Let $G$ be a group such that $|G| =28$. We are given $H$, such that $|H|=4$, and $H$ is a normal subgroup of $G$. Previously, I have proven that $G$ must also contain a normal subgroup, $K$, where $|K|=7$. This was done without Sylow. I noticed that $H$ must be isomorphic to $C_4$ or $C_2\times C_2$ because these are the only groups of order 4, up to isomorphism. Since I'm trying to show $G$ is abelian, I guessed that $G$ will be $C_{28}$ or $C_2 \times C_{14}$. 

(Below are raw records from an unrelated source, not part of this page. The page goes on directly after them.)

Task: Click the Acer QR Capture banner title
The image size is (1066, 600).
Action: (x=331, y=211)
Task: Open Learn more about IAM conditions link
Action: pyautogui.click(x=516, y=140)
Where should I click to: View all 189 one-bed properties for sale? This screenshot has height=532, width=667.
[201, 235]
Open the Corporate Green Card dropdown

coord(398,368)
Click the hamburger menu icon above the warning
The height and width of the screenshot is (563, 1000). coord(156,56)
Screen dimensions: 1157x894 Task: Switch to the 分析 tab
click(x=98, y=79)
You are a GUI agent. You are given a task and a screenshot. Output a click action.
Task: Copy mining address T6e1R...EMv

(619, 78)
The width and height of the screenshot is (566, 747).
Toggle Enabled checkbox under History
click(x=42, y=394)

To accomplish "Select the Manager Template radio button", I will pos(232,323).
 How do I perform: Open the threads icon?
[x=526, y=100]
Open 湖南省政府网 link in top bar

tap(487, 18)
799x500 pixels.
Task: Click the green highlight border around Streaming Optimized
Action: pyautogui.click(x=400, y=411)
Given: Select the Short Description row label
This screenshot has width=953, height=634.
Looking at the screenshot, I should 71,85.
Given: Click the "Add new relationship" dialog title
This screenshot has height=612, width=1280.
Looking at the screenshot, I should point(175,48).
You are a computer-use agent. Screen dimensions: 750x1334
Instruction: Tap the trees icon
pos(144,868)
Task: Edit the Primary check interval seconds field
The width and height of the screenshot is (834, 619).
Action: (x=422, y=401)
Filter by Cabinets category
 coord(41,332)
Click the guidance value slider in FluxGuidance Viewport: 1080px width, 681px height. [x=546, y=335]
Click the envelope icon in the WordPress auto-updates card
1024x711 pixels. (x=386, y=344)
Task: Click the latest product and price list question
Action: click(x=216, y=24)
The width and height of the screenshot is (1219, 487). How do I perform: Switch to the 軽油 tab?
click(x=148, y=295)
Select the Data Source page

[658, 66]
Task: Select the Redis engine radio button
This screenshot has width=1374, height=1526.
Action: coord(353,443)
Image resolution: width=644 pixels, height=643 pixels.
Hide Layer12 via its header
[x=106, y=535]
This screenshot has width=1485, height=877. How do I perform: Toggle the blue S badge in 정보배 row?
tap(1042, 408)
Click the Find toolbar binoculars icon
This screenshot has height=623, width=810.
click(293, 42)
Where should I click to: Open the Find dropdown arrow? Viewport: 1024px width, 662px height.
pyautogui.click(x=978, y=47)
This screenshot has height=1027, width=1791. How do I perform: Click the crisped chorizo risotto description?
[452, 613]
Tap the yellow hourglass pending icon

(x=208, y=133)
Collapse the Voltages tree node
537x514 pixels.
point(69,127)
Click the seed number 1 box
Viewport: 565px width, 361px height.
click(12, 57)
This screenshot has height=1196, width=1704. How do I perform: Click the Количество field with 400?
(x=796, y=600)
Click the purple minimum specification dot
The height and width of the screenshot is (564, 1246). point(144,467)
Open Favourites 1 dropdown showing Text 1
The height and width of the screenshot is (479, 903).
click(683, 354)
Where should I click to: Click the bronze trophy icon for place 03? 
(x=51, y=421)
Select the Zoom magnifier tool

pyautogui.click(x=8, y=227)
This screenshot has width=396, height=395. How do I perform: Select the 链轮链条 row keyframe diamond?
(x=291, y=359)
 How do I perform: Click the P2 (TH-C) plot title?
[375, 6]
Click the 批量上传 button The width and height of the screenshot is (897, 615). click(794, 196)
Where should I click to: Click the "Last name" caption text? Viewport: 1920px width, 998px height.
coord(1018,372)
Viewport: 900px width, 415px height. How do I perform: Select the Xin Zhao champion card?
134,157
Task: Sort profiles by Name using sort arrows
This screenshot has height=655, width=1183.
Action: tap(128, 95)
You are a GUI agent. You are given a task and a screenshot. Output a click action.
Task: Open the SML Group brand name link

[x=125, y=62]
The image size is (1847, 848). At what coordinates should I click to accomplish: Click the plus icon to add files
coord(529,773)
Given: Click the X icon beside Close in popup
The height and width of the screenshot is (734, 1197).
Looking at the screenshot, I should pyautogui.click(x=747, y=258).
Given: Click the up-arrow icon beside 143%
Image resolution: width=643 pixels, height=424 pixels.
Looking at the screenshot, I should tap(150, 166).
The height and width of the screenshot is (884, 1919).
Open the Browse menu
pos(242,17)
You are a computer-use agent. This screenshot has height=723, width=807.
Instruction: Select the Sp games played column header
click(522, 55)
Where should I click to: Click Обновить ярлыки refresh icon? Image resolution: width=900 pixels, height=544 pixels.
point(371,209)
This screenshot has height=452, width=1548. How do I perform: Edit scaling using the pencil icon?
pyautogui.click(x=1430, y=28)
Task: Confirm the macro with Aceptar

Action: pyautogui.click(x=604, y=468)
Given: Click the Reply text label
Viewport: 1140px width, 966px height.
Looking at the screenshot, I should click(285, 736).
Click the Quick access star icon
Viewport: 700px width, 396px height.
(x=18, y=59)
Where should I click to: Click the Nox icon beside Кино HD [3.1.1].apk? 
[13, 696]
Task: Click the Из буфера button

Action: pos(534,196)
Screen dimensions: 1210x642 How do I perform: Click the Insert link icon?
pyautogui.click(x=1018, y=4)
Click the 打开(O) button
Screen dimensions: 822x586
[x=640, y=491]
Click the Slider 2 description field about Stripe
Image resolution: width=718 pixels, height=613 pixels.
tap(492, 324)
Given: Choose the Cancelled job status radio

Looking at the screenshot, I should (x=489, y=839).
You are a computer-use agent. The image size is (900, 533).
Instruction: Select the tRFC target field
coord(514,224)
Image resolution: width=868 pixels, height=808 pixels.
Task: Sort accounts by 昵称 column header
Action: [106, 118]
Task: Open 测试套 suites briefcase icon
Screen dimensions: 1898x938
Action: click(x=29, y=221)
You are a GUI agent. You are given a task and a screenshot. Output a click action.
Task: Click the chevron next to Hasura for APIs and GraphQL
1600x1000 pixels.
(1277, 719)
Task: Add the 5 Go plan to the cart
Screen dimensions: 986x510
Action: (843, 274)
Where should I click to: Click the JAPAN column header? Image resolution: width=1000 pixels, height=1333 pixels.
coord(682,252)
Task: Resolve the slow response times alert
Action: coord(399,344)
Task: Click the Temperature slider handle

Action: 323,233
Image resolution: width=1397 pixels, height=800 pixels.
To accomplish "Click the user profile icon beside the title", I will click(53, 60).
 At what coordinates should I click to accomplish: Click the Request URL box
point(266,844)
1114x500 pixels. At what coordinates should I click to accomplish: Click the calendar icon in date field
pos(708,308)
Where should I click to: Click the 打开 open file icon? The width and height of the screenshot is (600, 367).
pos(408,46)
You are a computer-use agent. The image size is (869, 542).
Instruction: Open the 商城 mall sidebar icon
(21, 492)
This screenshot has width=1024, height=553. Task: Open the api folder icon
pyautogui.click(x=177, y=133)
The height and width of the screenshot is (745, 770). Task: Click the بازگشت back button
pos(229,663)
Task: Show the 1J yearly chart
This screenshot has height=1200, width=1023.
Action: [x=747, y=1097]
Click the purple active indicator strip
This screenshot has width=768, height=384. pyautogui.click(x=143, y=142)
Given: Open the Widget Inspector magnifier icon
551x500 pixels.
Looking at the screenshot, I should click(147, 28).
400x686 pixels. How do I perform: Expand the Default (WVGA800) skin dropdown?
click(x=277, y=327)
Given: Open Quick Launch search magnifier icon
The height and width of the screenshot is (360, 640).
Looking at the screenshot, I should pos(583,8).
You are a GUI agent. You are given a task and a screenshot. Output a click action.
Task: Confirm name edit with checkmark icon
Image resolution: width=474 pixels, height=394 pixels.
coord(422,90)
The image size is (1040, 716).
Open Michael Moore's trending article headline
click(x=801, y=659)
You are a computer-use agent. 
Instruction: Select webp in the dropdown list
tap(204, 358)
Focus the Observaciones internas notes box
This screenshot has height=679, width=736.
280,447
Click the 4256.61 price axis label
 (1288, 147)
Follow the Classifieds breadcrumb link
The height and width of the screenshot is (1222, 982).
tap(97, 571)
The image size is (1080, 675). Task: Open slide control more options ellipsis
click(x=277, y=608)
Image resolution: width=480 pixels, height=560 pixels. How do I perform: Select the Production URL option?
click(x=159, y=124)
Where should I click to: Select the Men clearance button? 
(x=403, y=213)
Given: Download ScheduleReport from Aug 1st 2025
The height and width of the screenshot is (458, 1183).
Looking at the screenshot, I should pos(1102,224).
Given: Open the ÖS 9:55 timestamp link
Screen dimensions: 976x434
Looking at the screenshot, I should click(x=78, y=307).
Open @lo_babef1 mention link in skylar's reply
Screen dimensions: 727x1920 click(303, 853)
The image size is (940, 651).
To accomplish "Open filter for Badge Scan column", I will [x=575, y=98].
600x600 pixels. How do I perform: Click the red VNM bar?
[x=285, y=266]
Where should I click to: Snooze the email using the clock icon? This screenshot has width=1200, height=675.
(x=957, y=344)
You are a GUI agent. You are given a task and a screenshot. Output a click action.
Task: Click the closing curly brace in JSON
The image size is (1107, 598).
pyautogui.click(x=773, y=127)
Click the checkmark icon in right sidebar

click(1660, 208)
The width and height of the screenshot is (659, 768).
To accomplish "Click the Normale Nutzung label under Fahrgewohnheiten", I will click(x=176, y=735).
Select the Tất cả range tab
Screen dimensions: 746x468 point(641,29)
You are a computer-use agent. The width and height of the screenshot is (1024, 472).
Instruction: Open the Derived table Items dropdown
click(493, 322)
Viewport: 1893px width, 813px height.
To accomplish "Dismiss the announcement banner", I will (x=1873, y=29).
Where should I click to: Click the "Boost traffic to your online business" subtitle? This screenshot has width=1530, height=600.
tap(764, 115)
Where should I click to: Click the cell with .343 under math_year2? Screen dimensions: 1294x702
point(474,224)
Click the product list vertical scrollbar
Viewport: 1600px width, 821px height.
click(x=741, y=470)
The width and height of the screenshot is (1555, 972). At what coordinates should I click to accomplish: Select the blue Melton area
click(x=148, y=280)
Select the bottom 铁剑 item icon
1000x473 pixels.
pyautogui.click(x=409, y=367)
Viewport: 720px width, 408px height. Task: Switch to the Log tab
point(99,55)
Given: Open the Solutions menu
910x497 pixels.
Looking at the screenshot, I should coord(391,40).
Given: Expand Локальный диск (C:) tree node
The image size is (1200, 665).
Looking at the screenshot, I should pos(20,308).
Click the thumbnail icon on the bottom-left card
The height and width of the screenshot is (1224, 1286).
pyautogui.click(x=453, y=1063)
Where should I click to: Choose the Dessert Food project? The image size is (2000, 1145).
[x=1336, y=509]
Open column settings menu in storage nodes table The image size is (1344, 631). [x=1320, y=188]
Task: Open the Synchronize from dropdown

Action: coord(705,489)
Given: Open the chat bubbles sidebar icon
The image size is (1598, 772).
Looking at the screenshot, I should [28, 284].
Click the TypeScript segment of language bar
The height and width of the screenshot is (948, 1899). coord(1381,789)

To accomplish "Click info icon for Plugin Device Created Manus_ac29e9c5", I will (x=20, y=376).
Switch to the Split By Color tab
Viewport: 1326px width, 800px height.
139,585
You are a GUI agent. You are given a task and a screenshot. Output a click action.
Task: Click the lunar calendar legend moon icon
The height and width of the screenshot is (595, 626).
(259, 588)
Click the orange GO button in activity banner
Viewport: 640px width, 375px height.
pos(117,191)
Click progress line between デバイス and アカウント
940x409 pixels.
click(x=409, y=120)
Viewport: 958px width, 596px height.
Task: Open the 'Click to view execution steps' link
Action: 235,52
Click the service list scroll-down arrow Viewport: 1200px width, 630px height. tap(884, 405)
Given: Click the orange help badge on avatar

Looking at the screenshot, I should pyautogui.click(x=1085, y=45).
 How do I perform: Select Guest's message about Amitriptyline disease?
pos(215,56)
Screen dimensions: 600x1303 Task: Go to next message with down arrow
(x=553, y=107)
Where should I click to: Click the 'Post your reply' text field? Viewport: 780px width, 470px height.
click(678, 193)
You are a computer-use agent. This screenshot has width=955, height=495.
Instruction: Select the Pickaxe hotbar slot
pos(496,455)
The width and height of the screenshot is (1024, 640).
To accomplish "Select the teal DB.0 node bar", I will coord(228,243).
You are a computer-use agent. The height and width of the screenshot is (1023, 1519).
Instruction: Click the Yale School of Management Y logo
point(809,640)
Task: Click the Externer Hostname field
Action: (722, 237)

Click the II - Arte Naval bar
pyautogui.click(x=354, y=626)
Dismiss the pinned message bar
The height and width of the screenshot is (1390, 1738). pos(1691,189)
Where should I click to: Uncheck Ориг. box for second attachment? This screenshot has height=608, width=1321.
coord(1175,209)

To try and show this, I started using the Direct Product Theorem. In either case of the identity of $H$, $H \cap K = e$, because $H$ will not contain any elements of order 7, and all the elements of $K$ are order 7 apart from the identity. Also, $H$ and $K$ are normal, so their elements commute with each other: For $h \in H$ and $k \in K$, $(khk^{-1})h^{-1} \in H$ and $k(hk^{-1}h^{-1}) \in K$ means $khk^{-1}h^{-1} = e$. 
But I cannot work out how to show any element of $G$ is the product of elements in $H$ and $K$. Should I perhaps consider the order of elements in $G$? When $H$ is $C_4$, $G$ will be $C_{28}$ and so must contain an element of order 28. 
Any help is very much appreciated. 
 A: By Cauchy there is an element of order $7$, and hence a subgroup $K\cong C_7$. Since $H$ is normal, $HK$ is a subgroup of $G$ order $|HK|=\frac{|H||K|}{|H\cap K|}=\frac{4\cdot 7}{1}=28$, so $HK=G$. Therefore, $G\cong K\ltimes H$. But $K$ acts trivially on $H$, regardless of the structure of $H$ and even less of that of $\operatorname{Aut}(H)$ (see e.g. here, in particular the last paragraph). So, $G$ is isomorphic to the direct product of abelian groups, and hence it is abelian in turn.
A: $G$ is the semidirect product of $H$ and $K$, now, up to isomorphisms there are two groups of order 4,$Z/4Z$ and $Z/2Z\times Z/2Z$,the group of Automorphisms of $Z/4Z$ is isomorphic to $Z/2Z$,and the automorphism group of $Z/2Z\times Z/2Z$ is isomorphic to $S_{3}$, in both cases the only homomorphism from $K=Z/7Z$ to $Aut(H) $ is the trivial homomorphism, So in fact $G$ is the direct product of $H$ and $K$, since both are abelian, we deduce that $G$ is Abelian.
Of course semidirect product can be avoided, since u proved that both subgroups are normal, indeed $G=HK$ by the formula for product, and the intersection is trivial. Let $x\in H, y\in K$, then $xyx^{-1}y^{-1}\in H \cap K$ because $xyx^{-1} \in K$ since K is normal, so $xyx^{-1}y^{-1}\in K$ the same reasoning shows that it belongs also to $H$, since the intersection is trivial $xyx^{-1}y^{-1}=1$,i.e $xy=yx$, this shows that $G$ is isomorphic to the direct product of $H$ and $K$, hence it is Abelian.
A: If $o$ denotes order, $o(HK)=(o(H)o(K))/o(H\cap K) $.
Here, $o(HK)=7*4=28$ ,so every element $g$ of the group $G$ is in $HK$. So it can be written as $g=hk$.